CHANNEL Z (live performance excerpt, P.S. 122, 1986)
1986, 20 min, video
Channel Z (1982-1990) was a collaborative improvisation group that initially formed out of a series of dance sessions organized by Robin Feld for people who were teaching Contact Improvisation in New York City. Featuring: Paul Langland, Daniel Lepkoff, Diane Madden, Nina Martin, Randy Warshaw.

Steve Paxton
FALL AFTER NEWTON
1987, 23 min, video.
A sweeping look at 11 years of practice of Contact Improvisation by Nancy Stark Smith and Steve Paxton. The progression from its beginnings in 1972 through successive years of performances up to 1983 shows one strand of the development of this multifaceted duet dance form.

Wednesday October 17. Open Performance.
8pm. A.R.T./NY, South Oxford Space, 138 S Oxford St, Brooklyn.
FREE!

Featuring works by Molly Poerstel-Taylor, Andary Dance, and Lia Bonfilio.
Moderated by Strauss Bourque-Lafrance. **

Classes this Week with: Asli Bulbul, Barbara Mahler, David Thomson, Irene Dowd, Clare Maxwell, Karl Anderson, Jen Rosenblit, and Bradley Teal Ellis.

** 2011 Movement Research Artist-in-Residence

Upcoming.

Monday October 22. Movement Research at the Judson Church.
8pm. Judson Memorial Church, 55 Washington Square South.
NO RESERVATIONS and ADMISSION IS FREE

Seating is limited, so arrive early.
Featuring works by: Grace Courvousier, Gina Graham, Aaron Mattocks, and Gabriel Forestieri.

Sunday October 28. Judson @ 50:
MR in Residence at the New Museum

A Pluralistic View of the Judson Dance Theater Legacy:
Yvonne Rainer & Aileen Passloff with Wendy Perron
3pm. New Museum, 235 Bowery.
$6 New Museum members, $8 General Public

The divergences between the work of Yvonne Rainer and Aileen Passloff highlight the vastness of the imprint of Judson Dance Theater (1962-64; JDT) while dismantling the myth of a singular Judson aesthetic. Rainer, along with dance artists Steve Paxton, Trisha Brown, Lucinda Childs, David Gordon, and others, broke with the conventions of modern dance by exploring task dances and the Dadaist idea of radical juxtaposition. Passloff, along with Jimmy Waring, Fred Herko, Arlene Rothlein, and others, reveled in the full-out dancing and whimsy of modern dance. In this talk, moderated by Wendy Perron, Rainer and Passloff consider the legacy of Judson Dance Theater from the perspectives of their divergent practices.

Some questions that Rainer and Passloff will address: What were you saying “No” to, and what were you saying “Yes” to? In what ways did the ’60s affect Judson Dance Theater? How did others in the JDT collective influence your work? What artistic values do you feel JDT has handed down to later generations?

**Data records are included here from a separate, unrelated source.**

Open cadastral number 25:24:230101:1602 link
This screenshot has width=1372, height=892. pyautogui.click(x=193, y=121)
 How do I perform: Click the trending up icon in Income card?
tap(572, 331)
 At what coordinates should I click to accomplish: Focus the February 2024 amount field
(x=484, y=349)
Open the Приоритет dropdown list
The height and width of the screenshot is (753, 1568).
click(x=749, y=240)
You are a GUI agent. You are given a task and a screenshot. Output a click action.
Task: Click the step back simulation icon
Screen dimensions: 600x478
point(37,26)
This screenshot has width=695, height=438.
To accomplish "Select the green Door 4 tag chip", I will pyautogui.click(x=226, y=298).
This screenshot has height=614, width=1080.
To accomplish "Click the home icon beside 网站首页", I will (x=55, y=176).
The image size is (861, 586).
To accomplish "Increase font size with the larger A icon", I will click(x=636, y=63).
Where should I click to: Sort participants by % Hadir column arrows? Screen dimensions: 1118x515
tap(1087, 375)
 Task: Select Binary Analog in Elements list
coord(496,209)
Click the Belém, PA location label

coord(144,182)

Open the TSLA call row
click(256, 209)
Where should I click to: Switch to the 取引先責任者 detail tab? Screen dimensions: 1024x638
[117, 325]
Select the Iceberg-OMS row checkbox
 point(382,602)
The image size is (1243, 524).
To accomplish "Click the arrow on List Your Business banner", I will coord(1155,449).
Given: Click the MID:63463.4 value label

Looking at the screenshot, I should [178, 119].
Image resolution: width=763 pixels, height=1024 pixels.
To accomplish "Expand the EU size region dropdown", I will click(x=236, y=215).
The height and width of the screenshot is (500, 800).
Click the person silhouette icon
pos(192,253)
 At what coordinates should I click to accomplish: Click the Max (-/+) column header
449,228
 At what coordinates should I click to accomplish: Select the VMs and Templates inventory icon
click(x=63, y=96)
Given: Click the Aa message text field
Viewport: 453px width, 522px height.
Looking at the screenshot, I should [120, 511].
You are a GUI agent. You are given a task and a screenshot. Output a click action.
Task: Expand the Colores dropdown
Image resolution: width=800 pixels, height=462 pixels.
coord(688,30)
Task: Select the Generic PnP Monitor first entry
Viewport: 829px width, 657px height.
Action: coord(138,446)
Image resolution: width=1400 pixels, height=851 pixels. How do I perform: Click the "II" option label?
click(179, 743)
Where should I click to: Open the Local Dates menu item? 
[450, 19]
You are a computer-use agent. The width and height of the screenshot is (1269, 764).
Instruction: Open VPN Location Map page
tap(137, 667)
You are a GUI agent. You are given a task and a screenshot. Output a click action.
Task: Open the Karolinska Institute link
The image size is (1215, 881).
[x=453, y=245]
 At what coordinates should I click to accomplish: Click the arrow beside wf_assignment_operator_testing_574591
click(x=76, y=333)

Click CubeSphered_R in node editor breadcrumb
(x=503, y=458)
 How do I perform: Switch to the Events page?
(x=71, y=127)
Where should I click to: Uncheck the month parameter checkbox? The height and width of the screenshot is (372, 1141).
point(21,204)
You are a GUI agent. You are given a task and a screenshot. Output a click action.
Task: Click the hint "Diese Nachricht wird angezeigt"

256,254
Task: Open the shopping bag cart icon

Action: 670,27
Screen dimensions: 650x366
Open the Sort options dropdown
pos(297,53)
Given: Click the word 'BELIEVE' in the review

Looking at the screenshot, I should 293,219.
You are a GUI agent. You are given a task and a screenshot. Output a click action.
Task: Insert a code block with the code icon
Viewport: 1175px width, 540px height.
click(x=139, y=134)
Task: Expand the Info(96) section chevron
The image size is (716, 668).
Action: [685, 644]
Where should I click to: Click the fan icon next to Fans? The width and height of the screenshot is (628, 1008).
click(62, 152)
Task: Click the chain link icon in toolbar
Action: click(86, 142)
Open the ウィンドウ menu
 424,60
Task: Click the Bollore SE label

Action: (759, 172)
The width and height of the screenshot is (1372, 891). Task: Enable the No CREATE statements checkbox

Monday-Friday October 29-November 2.
Workshop with Azusa Seyama Prioville.

2pm-4pm. Gibney Dance Center, Studio 6.
Full Workshop $75, Drop-in $18.50
Register Online: http://www.movementresearch.org/classesworkshops/classdescriptions/?class=workshops

Creating Character Through Movement
By raising awareness of the physical possibilities in the body this workshop will encourage finding richer and more meaningful personal movement. Employing various processes used in dance theater practices we will search where movement starts and push the limits of where it can go.